Your instructions: Print out every entry, keeping each line identical to the original.

Provided information:
<<<<
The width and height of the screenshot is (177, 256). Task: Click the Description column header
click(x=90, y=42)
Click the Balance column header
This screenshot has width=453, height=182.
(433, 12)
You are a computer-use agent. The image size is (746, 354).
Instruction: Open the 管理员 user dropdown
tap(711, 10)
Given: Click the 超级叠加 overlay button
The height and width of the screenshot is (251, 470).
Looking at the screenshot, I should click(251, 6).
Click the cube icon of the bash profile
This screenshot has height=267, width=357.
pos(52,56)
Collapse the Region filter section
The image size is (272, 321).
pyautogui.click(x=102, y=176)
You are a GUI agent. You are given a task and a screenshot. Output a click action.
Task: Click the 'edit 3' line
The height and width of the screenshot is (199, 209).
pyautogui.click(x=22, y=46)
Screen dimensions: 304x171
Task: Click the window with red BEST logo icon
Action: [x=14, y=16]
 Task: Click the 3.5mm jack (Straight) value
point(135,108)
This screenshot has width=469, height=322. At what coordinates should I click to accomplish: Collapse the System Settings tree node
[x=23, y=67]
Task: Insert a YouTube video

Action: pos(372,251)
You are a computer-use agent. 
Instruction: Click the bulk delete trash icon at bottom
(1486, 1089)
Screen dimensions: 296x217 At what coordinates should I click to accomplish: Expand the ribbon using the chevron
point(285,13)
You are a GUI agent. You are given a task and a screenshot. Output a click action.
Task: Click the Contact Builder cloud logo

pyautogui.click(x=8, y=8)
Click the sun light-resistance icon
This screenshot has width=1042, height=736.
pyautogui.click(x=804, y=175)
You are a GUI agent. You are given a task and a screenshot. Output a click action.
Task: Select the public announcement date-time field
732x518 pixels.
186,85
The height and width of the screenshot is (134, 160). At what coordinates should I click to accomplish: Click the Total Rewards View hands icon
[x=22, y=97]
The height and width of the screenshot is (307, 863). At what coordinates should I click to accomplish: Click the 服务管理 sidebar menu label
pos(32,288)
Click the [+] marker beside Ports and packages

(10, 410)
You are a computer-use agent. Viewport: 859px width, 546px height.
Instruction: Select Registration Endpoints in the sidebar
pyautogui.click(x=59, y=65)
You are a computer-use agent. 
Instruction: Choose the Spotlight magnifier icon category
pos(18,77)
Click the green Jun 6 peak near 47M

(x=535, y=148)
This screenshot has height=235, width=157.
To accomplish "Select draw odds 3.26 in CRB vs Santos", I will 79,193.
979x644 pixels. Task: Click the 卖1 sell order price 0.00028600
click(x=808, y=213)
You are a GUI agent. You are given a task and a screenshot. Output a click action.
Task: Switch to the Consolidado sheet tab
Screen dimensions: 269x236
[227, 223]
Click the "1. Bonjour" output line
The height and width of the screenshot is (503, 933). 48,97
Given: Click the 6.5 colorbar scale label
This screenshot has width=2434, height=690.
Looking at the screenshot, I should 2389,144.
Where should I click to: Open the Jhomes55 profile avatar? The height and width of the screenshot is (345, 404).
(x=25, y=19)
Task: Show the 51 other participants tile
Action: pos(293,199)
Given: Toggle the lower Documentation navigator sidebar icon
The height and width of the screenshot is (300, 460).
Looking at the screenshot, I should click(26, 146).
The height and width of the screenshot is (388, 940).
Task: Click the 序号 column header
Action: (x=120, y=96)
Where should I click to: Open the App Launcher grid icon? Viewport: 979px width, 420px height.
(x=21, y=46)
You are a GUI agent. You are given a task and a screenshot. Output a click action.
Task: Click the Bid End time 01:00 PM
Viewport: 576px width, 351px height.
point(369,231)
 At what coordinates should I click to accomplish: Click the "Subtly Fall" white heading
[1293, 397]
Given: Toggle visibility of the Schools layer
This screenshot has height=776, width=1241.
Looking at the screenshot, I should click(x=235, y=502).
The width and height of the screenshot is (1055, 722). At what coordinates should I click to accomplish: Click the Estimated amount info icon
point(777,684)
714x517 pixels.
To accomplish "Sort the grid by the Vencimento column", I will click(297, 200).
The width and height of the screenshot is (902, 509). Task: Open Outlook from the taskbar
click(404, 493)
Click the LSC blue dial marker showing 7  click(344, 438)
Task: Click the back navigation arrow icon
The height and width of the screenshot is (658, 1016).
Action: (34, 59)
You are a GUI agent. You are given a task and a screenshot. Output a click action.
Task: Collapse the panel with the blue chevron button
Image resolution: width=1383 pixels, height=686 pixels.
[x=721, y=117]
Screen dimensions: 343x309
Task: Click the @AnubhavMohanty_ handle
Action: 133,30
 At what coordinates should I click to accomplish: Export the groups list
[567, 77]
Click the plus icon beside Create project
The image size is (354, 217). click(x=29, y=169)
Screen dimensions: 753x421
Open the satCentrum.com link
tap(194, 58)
>>>>
Task solution:
The width and height of the screenshot is (177, 256). Task: Click the Description column header
click(x=90, y=42)
Click the Balance column header
This screenshot has width=453, height=182.
(433, 12)
You are a computer-use agent. The image size is (746, 354).
Instruction: Open the 管理员 user dropdown
tap(711, 10)
Given: Click the 超级叠加 overlay button
The height and width of the screenshot is (251, 470).
Looking at the screenshot, I should click(251, 6).
Click the cube icon of the bash profile
This screenshot has height=267, width=357.
pos(52,56)
Collapse the Region filter section
The image size is (272, 321).
pyautogui.click(x=102, y=176)
You are a GUI agent. You are given a task and a screenshot. Output a click action.
Task: Click the 'edit 3' line
The height and width of the screenshot is (199, 209).
pyautogui.click(x=22, y=46)
Screen dimensions: 304x171
Task: Click the window with red BEST logo icon
Action: [x=14, y=16]
 Task: Click the 3.5mm jack (Straight) value
point(135,108)
This screenshot has width=469, height=322. At what coordinates should I click to accomplish: Collapse the System Settings tree node
[x=23, y=67]
Task: Insert a YouTube video

Action: pos(372,251)
You are a computer-use agent. 
Instruction: Click the bulk delete trash icon at bottom
(1486, 1089)
Screen dimensions: 296x217 At what coordinates should I click to accomplish: Expand the ribbon using the chevron
point(285,13)
You are a GUI agent. You are given a task and a screenshot. Output a click action.
Task: Click the Contact Builder cloud logo

pyautogui.click(x=8, y=8)
Click the sun light-resistance icon
This screenshot has width=1042, height=736.
pyautogui.click(x=804, y=175)
You are a GUI agent. You are given a task and a screenshot. Output a click action.
Task: Select the public announcement date-time field
732x518 pixels.
186,85
The height and width of the screenshot is (134, 160). At what coordinates should I click to accomplish: Click the Total Rewards View hands icon
[x=22, y=97]
The height and width of the screenshot is (307, 863). At what coordinates should I click to accomplish: Click the 服务管理 sidebar menu label
pos(32,288)
Click the [+] marker beside Ports and packages

(10, 410)
You are a computer-use agent. Viewport: 859px width, 546px height.
Instruction: Select Registration Endpoints in the sidebar
pyautogui.click(x=59, y=65)
You are a computer-use agent. 
Instruction: Choose the Spotlight magnifier icon category
pos(18,77)
Click the green Jun 6 peak near 47M

(x=535, y=148)
This screenshot has height=235, width=157.
To accomplish "Select draw odds 3.26 in CRB vs Santos", I will 79,193.
979x644 pixels. Task: Click the 卖1 sell order price 0.00028600
click(x=808, y=213)
You are a GUI agent. You are given a task and a screenshot. Output a click action.
Task: Switch to the Consolidado sheet tab
Screen dimensions: 269x236
[227, 223]
Click the "1. Bonjour" output line
The height and width of the screenshot is (503, 933). 48,97
Given: Click the 6.5 colorbar scale label
This screenshot has width=2434, height=690.
Looking at the screenshot, I should 2389,144.
Where should I click to: Open the Jhomes55 profile avatar? The height and width of the screenshot is (345, 404).
(x=25, y=19)
Task: Show the 51 other participants tile
Action: pos(293,199)
Given: Toggle the lower Documentation navigator sidebar icon
The height and width of the screenshot is (300, 460).
Looking at the screenshot, I should click(26, 146).
The height and width of the screenshot is (388, 940).
Task: Click the 序号 column header
Action: (x=120, y=96)
Where should I click to: Open the App Launcher grid icon? Viewport: 979px width, 420px height.
(x=21, y=46)
You are a GUI agent. You are given a task and a screenshot. Output a click action.
Task: Click the Bid End time 01:00 PM
Viewport: 576px width, 351px height.
point(369,231)
 At what coordinates should I click to accomplish: Click the "Subtly Fall" white heading
[1293, 397]
Given: Toggle visibility of the Schools layer
This screenshot has height=776, width=1241.
Looking at the screenshot, I should click(x=235, y=502).
The width and height of the screenshot is (1055, 722). At what coordinates should I click to accomplish: Click the Estimated amount info icon
point(777,684)
714x517 pixels.
To accomplish "Sort the grid by the Vencimento column", I will click(297, 200).
The width and height of the screenshot is (902, 509). Task: Open Outlook from the taskbar
click(404, 493)
Click the LSC blue dial marker showing 7  click(344, 438)
Task: Click the back navigation arrow icon
The height and width of the screenshot is (658, 1016).
Action: (34, 59)
You are a GUI agent. You are given a task and a screenshot. Output a click action.
Task: Collapse the panel with the blue chevron button
Image resolution: width=1383 pixels, height=686 pixels.
[x=721, y=117]
Screen dimensions: 343x309
Task: Click the @AnubhavMohanty_ handle
Action: 133,30
 At what coordinates should I click to accomplish: Export the groups list
[567, 77]
Click the plus icon beside Create project
The image size is (354, 217). click(x=29, y=169)
Screen dimensions: 753x421
Open the satCentrum.com link
tap(194, 58)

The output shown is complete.